So far, Ebola has not leapt over international boundaries, and teams of extremely brave health-care and medical workers are trying to execute the tactic that has worked before: contain the virus inside a ring, interrupting transmission. This requires a skillful choreography: surveillance, case investigation, contact tracing and vaccination. Unlike the 2014-2016 West Africa epidemic that killed more than 11,000 people, today’s responders have a vital tool in an efficacious vaccine.
But now the WHO has announced that the public-health and medical responders are, in some cases, being forced to suspend work because of the militia attacks. The outbreak is located in two provinces in eastern Congo: North Kivu and Ituri. In two of seven hot spots, Butembo and Katwa, both in North Kivu, the workers have been “reduced to a ‘stop and go’ pattern, where a day or two of activity is followed by a day or two of suspended or limited activity,” the agency said. Imagine a fire in which the firefighters have to retreat for a few days.
Another serious concern is that 40 percent of the deaths are occurring outside treatment centers. This means people are dying in their communities, where the highly infectious virus is easily transmitted to others, and detection delayed. A report in The Post says the problem of mistrust of doctors in the community, as well as danger to them of violent attack, has led some medical personnel to essentially go undercover to carry out their lifesaving efforts.
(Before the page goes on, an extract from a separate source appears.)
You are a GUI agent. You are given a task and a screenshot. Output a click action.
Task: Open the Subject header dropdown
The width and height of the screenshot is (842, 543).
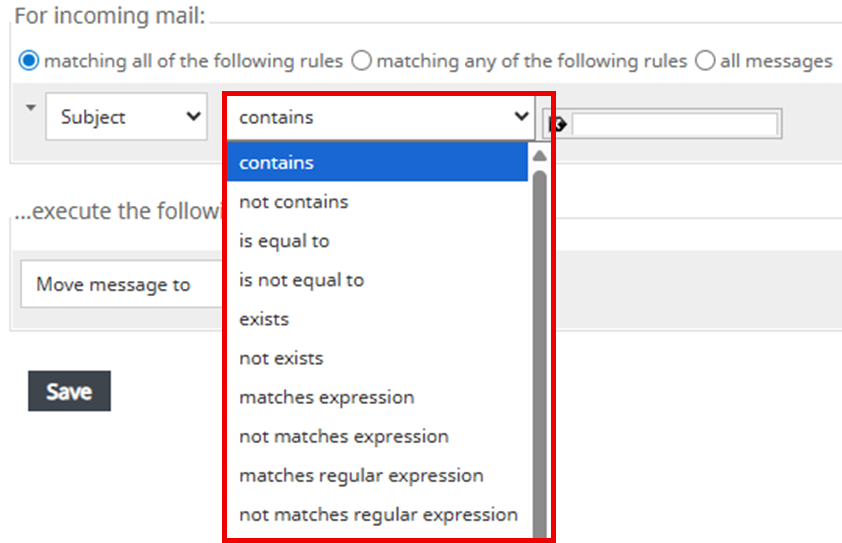click(x=126, y=117)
The outbreak has killed 1,073 people out of 1,672 confirmed cases since last summer, the
second-worst Ebola outbreak on record. Armed with the vaccine, the WHO has shifted its strategy, lowering the dosage and widening the eligibility to reach more people. But as Australian virologist Ian Mackay
points out on his blog, “a revised vaccine strategy . . . can’t succeed unless security is improved, people feel that it’s improved, and community trust is achieved. A vaccine that people don’t want or can’t get, won’t work.”
Improving security is not a simple matter. Bringing armed forces into the region might further complicate the trust problem in communities. In the West Africa epidemic, authorities realized belatedly that forced quarantines created panic and were counterproductive. Trust cannot be coerced but must be won. New approaches are desperately needed. The armed militias are, by their actions, allowing the Ebola virus to spread. As Mr. Mackay has pointed out, the time it takes for every 200 newly confirmed cases or deaths is growing shorter and shorter. The fire is burning.